Pełny tekst orzeczenia

Sygn. akt I ACa 24/14

WYROK

W IMIENIU RZECZYPOSPOLITEJ POLSKIEJ

Dnia 26 marca 2014 r.

Sąd Apelacyjny w Katowicach I Wydział Cywilny

w składzie:

Przewodniczący :

SSA Piotr Wójtowicz

Sędziowie :

SA Ewa Jastrzębska (spr.)

SO del. Lucyna Morys-Magiera

Protokolant :

Anna Wieczorek

po rozpoznaniu w dniu 26 marca 2014 r. w Katowicach

na rozprawie

sprawy z powództwa Syndyka Masy Upadłości (...) Spółki Akcyjnej w upadłości likwidacyjnej w S.

przeciwko Województwu (...)

o zapłatę

na skutek apelacji powoda

od wyroku Sądu Okręgowego w Katowicach

z dnia 29 lipca 2013 r., sygn. akt II C 140/13,

1)  oddala apelację;

2)  zasądza od powoda na rzecz pozwanego 5400 (pięć tysięcy czterysta) złotych tytułem kosztów postępowania apelacyjnego.

Sygn. akt I ACa 24/14

UZASADNIENIE

Syndyk (...) S.A. w upadłości likwidacyjnej w S. domagał się zasądzenia od Województwa (...) kwoty 582.270,72 zł wraz z ustawowymi odsetkami od dnia 7 września 2012r. oraz zasądzenia od pozwanego na rzecz powódki kosztów postępowania, w tym kosztów zastępstwa procesowego według norm przepisanych.

W uzasadnieniu swego żądania podał, że w dniu 2 czerwca 2011r. zawarł z pozwanym umowę, której przedmiot stanowiło zaprojektowanie i wykonanie robót budowlanych określonych jako „(...)”. W umowie strony przewidziały odpowiedzialność za niewykonanie albo nienależyte wykonanie umowy poprzez zapłatę kary umownej. Pismem z dnia 25 maja 2012r. powódka wezwała pozwanego do przekazania gwarancji zapłaty do wysokości roszczenia z tytułu wynagrodzenia w terminie 45 dni od dnia otrzymania wezwania. W dniu 13 lipca 2012r. strona powodowa otrzymała wprawdzie od pozwanego dokument zawierający gwarancję bankową lecz gwarancja ta była oczywiście wadliwa, ponieważ termin jej ważności ustalono na dzień 31 sierpnia 2012r, a termin ten z punktu widzenia zabezpieczenia interesu strony powodowej był bez znaczenia, ponieważ wprawdzie zgodnie z postanowieniami umowy, dzień 31 sierpnia 2012r. był przewidziany jako dzień zakończenia prac, jednak zgodnie z przywołaną umową pozwany miał jeszcze 7 dni na wyznaczenie terminu odbioru końcowego oraz 14 dni na sam odbiór. W świetle natomiast zapisów umowy, dopiero po podpisaniu protokołu końcowego oraz uzyskaniu stosownych certyfikatów oraz badań, możliwym było wystawienie faktury końcowej, na której zapłatę pozwany miał mieć jeszcze 30 dni. W świetle powyższego przedłożona przez pozwanego gwarancja była wadliwa, nie zabezpieczała bowiem płatności ostatniej części wynagrodzenia. Dlatego też spółka od umowy odstąpiła.

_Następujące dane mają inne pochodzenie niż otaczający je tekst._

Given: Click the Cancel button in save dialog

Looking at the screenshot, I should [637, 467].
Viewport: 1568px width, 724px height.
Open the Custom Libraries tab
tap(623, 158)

W dniu 16 stycznia 2013 r. Sąd Okręgowy w Katowicach wydał w postępowaniu upominawczym (sygn. akt II Nc 394/12) nakaz zapłaty, w którym uwzględnił żądanie powoda w całości.

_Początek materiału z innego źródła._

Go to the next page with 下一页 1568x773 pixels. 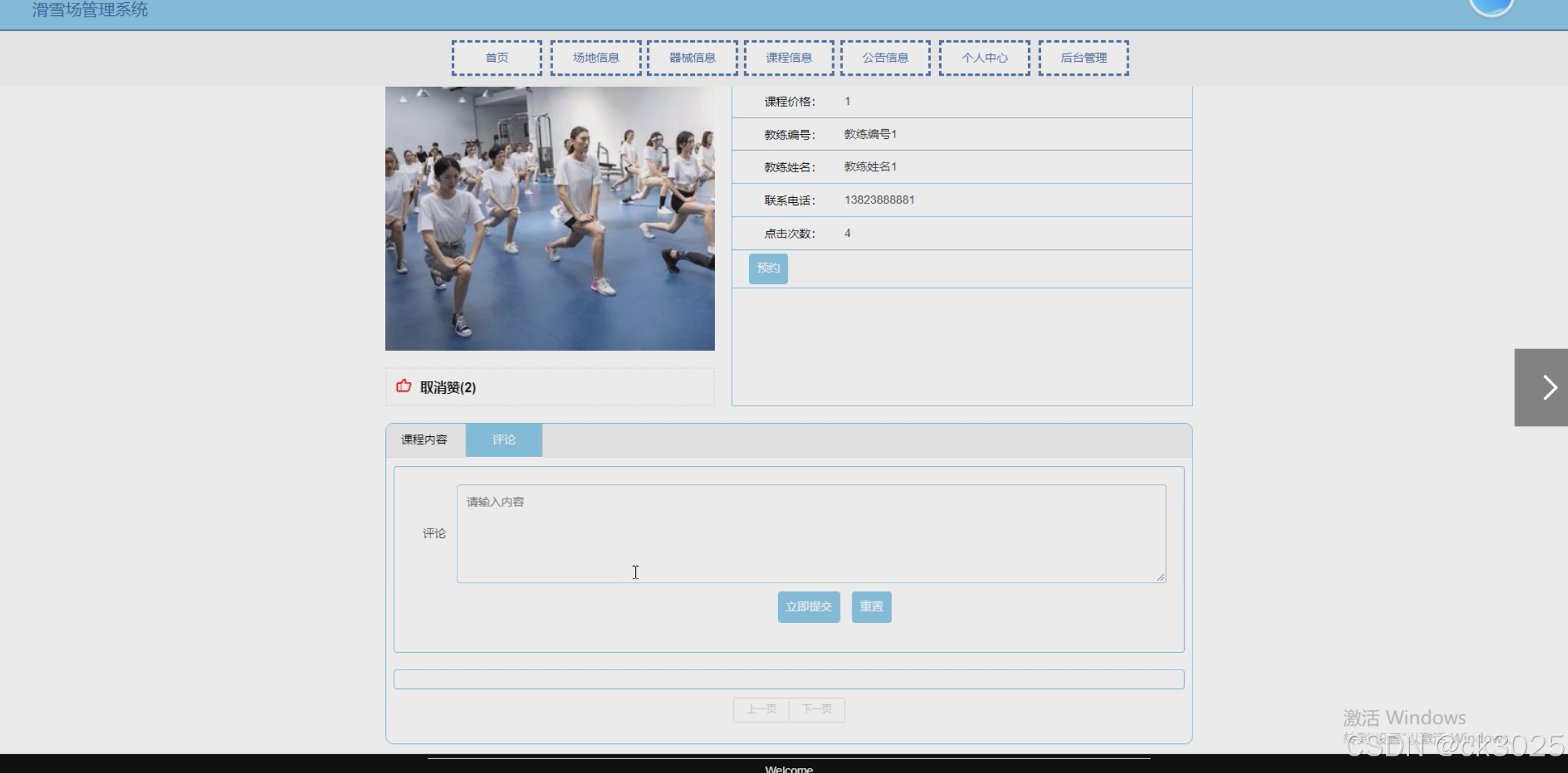pyautogui.click(x=817, y=709)
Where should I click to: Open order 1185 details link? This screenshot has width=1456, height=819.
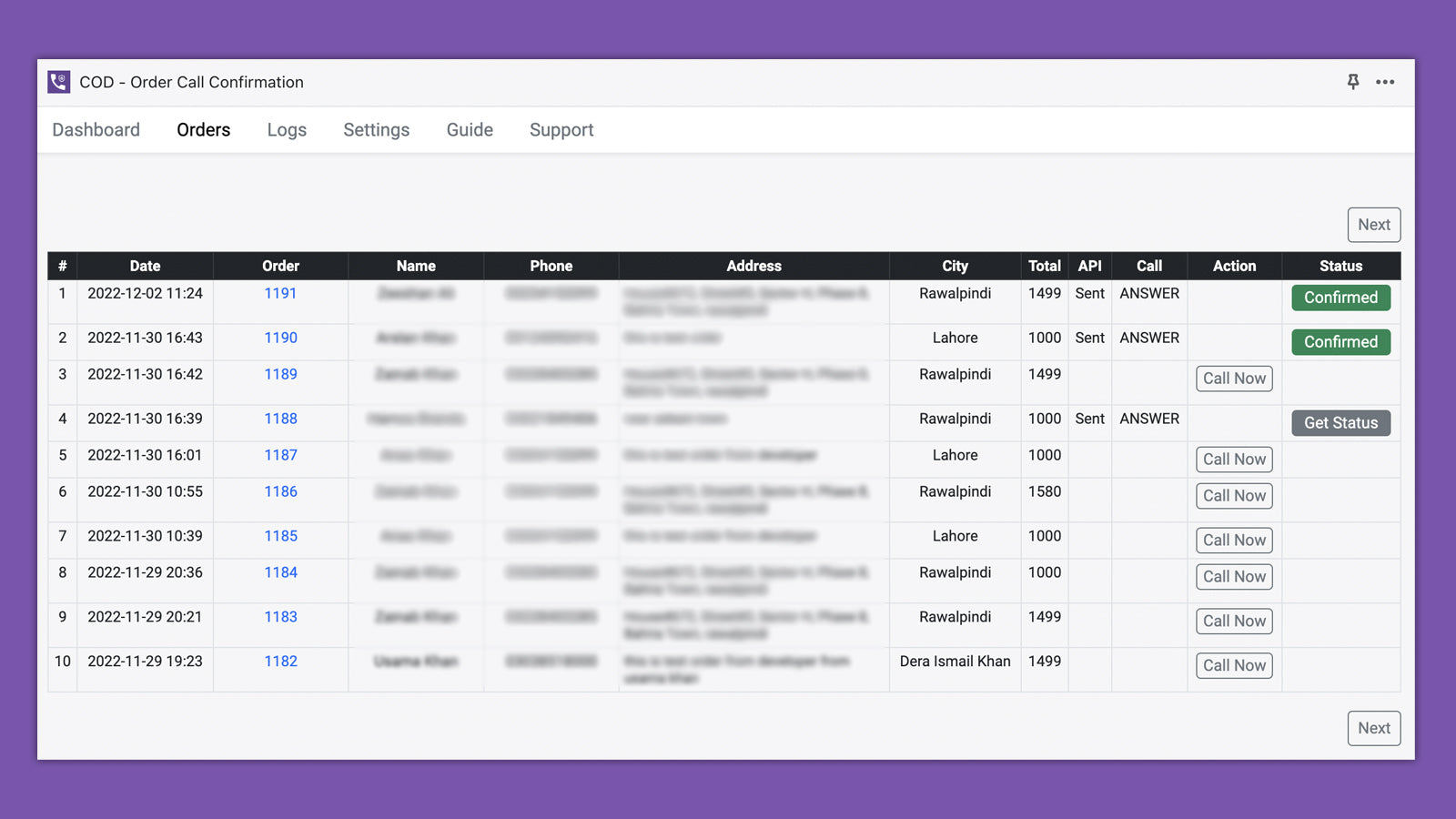point(280,536)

Od nakazu tego pozwany wniósł sprzeciw. Wniósł o oddalenie powództwa i zasądzenie na jego rzecz od strony powodowej kosztów postępowania.

W uzasadnieniu zarzucił , iż udzielona gwarancja była prawidłowa. W wezwaniu strona powodowa nie wskazała jakichkolwiek wymagań co do terminu ważności gwarancji, w chwili przekazywania powódce gwarancji była ona ważna, a pozwany nie zalegał z jakimikolwiek płatnościami. Niezależnie od powyższego nic nie stało na przeszkodzie, by powód wezwał go do przedłużenia okresu gwarancji przed upływem terminu jej ważności bądź do dostarczenia nowej gwarancji. Ponadto faktyczną przyczyną odstąpienia od umowy była trudna sytuacja finansowa wykonawcy, co ostatecznie znalazło potwierdzenie w złożonym przez powódkę w dniu 29 sierpnia 2012r. wniosku o ogłoszenie upadłości.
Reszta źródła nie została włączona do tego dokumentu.